-- Opening Marker --

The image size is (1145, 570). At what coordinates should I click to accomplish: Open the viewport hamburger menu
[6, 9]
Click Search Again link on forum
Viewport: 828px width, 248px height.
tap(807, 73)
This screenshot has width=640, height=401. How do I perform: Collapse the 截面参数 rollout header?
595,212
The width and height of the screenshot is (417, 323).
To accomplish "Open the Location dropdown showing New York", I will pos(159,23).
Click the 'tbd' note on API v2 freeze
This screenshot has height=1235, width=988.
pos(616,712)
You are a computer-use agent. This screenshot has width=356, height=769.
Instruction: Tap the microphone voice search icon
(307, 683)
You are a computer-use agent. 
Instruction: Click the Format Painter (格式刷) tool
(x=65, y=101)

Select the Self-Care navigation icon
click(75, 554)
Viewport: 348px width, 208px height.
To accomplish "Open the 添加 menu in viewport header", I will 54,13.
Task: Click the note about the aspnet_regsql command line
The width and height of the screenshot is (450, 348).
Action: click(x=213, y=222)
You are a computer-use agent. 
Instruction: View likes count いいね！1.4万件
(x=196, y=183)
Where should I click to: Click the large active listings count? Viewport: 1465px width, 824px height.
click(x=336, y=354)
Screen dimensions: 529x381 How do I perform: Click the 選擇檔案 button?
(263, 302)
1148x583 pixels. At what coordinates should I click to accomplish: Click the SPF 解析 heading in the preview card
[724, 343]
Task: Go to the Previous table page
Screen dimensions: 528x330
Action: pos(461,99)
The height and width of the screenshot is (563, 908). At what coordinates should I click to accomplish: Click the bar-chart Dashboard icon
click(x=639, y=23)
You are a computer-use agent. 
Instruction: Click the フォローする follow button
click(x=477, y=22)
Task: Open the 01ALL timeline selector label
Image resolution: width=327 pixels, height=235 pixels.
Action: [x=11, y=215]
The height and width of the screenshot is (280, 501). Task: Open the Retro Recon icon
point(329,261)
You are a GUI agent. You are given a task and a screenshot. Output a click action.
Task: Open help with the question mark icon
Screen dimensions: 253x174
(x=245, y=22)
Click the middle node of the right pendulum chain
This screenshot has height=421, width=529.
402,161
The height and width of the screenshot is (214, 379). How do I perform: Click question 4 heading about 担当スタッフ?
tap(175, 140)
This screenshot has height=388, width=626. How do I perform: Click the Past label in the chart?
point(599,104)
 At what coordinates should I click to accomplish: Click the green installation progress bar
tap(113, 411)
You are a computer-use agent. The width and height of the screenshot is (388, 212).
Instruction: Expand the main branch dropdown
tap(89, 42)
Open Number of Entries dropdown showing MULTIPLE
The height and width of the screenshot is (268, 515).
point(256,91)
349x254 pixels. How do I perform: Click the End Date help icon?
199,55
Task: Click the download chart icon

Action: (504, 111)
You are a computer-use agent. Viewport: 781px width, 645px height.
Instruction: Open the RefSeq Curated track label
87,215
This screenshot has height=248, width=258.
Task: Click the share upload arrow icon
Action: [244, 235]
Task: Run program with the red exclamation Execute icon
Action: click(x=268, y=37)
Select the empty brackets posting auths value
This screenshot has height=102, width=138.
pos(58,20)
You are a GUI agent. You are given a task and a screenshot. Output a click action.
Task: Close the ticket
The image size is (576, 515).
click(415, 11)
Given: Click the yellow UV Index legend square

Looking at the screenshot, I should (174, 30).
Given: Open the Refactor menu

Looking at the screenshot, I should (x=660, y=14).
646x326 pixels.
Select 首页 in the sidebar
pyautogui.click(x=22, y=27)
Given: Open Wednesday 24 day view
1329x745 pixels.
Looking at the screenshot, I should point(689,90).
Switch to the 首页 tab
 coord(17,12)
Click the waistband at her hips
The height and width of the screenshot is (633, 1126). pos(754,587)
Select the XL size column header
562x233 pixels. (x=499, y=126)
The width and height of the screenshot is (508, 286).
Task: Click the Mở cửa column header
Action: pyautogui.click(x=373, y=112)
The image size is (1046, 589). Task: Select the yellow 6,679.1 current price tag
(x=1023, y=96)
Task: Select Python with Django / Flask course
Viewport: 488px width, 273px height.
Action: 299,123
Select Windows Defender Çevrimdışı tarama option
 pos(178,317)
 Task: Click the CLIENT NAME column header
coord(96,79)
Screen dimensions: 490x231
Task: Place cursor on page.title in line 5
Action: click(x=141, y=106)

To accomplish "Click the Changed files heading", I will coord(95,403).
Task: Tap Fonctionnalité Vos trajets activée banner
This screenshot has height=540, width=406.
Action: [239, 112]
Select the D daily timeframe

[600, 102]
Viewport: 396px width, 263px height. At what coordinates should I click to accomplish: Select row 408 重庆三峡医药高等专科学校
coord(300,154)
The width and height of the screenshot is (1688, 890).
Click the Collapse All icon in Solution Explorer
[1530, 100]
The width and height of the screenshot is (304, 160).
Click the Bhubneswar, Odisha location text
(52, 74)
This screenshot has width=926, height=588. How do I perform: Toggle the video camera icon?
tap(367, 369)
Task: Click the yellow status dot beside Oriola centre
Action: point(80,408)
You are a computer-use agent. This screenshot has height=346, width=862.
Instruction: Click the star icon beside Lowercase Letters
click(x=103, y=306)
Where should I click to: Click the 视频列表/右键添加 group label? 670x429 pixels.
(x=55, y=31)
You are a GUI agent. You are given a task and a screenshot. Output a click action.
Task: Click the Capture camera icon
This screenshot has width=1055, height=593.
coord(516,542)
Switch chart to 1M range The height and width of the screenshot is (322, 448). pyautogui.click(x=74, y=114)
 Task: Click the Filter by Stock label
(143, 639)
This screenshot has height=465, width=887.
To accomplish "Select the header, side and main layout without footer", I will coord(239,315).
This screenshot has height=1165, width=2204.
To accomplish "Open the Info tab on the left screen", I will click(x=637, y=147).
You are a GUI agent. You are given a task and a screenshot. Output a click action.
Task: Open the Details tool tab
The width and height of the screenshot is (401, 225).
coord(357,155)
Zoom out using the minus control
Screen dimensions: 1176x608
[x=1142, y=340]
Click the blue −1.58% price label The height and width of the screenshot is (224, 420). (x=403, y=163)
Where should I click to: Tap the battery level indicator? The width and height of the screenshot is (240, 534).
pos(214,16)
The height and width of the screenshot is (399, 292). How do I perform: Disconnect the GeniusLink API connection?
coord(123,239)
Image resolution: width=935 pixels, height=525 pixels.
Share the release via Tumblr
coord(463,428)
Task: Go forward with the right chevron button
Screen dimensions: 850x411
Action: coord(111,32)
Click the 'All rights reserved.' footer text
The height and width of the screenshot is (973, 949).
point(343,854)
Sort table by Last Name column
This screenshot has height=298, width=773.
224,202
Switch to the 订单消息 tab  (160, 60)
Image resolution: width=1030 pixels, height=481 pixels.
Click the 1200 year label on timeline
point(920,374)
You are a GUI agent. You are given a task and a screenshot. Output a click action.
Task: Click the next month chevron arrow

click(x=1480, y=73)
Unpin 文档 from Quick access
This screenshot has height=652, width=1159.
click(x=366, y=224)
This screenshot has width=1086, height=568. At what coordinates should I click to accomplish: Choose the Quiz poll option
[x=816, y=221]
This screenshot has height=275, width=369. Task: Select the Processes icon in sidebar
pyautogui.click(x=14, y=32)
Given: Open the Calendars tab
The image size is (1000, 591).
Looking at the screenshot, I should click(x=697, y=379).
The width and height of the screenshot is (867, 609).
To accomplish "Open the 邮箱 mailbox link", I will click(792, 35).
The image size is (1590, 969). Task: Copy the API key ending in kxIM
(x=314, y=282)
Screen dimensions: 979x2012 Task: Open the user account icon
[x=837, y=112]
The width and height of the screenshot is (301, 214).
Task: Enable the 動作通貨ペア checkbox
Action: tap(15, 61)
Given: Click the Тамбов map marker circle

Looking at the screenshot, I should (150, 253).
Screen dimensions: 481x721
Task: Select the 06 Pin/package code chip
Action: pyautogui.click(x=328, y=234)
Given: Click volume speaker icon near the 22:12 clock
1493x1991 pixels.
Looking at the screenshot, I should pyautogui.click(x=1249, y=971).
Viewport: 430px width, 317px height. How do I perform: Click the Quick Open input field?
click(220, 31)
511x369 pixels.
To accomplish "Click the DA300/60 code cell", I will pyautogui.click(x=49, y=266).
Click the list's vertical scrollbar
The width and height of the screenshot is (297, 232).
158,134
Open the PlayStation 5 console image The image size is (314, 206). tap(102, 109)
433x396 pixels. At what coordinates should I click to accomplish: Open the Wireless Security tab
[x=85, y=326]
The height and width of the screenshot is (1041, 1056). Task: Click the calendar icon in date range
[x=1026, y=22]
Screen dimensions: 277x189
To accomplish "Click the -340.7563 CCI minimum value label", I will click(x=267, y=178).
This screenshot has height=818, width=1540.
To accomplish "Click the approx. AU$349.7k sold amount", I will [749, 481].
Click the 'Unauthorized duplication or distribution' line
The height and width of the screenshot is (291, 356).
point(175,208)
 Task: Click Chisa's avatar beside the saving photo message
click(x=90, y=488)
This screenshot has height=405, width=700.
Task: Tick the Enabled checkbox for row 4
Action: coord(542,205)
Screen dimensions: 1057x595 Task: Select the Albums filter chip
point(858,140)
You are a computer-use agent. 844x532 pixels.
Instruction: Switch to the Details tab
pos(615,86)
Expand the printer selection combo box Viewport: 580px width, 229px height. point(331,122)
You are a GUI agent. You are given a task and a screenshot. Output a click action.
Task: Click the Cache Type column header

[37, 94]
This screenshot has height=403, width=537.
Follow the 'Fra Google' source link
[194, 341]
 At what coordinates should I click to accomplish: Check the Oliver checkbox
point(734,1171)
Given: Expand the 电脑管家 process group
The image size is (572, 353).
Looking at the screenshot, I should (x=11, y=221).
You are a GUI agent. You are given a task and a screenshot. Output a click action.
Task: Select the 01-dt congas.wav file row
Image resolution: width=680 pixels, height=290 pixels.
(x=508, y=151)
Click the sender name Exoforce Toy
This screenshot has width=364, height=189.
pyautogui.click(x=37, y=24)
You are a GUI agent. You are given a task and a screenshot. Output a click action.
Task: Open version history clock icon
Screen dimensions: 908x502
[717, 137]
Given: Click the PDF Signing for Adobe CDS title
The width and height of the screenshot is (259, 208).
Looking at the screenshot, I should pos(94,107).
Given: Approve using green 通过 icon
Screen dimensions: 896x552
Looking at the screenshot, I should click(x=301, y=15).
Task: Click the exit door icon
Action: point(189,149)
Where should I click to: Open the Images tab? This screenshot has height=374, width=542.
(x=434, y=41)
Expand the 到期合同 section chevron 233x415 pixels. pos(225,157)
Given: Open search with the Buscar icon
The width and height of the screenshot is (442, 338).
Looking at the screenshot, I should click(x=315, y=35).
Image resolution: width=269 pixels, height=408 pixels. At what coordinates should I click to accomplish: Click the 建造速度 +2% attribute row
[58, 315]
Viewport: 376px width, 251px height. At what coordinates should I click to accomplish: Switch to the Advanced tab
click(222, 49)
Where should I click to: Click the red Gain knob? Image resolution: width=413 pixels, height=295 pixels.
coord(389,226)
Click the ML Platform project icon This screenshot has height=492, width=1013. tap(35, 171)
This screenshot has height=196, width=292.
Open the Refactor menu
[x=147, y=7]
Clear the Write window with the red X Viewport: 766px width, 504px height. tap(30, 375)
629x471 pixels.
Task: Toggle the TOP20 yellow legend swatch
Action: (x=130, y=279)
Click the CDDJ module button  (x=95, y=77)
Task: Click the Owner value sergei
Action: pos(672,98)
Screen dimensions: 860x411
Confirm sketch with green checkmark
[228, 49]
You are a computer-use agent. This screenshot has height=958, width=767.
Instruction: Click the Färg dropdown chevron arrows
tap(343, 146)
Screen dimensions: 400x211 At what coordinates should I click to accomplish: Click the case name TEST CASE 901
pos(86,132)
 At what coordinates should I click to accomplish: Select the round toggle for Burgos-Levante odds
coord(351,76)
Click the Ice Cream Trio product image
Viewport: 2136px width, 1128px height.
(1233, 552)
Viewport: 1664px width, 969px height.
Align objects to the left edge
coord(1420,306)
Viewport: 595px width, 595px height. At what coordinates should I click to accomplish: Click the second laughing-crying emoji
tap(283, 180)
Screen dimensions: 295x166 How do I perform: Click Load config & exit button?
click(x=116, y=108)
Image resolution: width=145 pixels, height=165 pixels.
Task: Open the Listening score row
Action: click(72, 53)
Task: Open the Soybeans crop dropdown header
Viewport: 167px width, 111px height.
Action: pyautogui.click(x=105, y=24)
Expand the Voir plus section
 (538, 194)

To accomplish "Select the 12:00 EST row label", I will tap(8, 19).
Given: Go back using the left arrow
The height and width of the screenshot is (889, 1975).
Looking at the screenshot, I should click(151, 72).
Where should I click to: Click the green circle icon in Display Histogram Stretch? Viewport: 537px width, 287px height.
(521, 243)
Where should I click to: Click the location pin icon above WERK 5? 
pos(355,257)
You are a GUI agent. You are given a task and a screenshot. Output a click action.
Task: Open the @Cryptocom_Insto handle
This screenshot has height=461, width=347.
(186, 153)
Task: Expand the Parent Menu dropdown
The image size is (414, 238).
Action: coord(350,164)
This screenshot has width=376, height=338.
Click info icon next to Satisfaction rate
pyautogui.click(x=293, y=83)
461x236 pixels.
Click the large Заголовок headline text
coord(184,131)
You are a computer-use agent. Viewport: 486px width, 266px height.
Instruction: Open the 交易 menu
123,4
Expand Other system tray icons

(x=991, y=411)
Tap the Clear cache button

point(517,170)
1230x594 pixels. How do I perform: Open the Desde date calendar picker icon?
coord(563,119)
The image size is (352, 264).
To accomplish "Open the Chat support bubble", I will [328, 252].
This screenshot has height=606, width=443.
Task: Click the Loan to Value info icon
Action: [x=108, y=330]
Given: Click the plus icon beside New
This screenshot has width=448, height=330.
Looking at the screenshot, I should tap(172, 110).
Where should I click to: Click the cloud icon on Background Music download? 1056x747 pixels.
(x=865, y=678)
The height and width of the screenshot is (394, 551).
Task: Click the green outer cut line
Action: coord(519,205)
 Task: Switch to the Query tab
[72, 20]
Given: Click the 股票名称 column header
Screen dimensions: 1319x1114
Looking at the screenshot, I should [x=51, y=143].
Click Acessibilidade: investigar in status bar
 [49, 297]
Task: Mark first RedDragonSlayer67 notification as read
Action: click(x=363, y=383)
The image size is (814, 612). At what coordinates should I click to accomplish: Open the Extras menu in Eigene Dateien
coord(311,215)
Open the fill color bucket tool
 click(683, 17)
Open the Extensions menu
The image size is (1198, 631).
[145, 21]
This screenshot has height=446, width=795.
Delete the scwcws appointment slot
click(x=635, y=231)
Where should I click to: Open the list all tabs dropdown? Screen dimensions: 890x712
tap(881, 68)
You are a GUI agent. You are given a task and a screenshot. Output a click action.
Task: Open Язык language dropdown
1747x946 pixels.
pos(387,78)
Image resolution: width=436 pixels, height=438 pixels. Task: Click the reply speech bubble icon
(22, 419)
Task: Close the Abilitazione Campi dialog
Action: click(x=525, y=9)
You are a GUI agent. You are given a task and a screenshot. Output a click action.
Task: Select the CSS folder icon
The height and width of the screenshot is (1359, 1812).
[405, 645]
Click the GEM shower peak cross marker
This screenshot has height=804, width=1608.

-- Closing Marker --

*WORK ITEM*:
Both the first line of the data above and the line with "has width=356, height=769." must be included; please return exactly those lines and the ones between them.

*YOUR SOLUTION*:
The image size is (1145, 570). At what coordinates should I click to accomplish: Open the viewport hamburger menu
[6, 9]
Click Search Again link on forum
Viewport: 828px width, 248px height.
tap(807, 73)
This screenshot has width=640, height=401. How do I perform: Collapse the 截面参数 rollout header?
595,212
The width and height of the screenshot is (417, 323).
To accomplish "Open the Location dropdown showing New York", I will pos(159,23).
Click the 'tbd' note on API v2 freeze
This screenshot has height=1235, width=988.
pos(616,712)
You are a computer-use agent. This screenshot has width=356, height=769.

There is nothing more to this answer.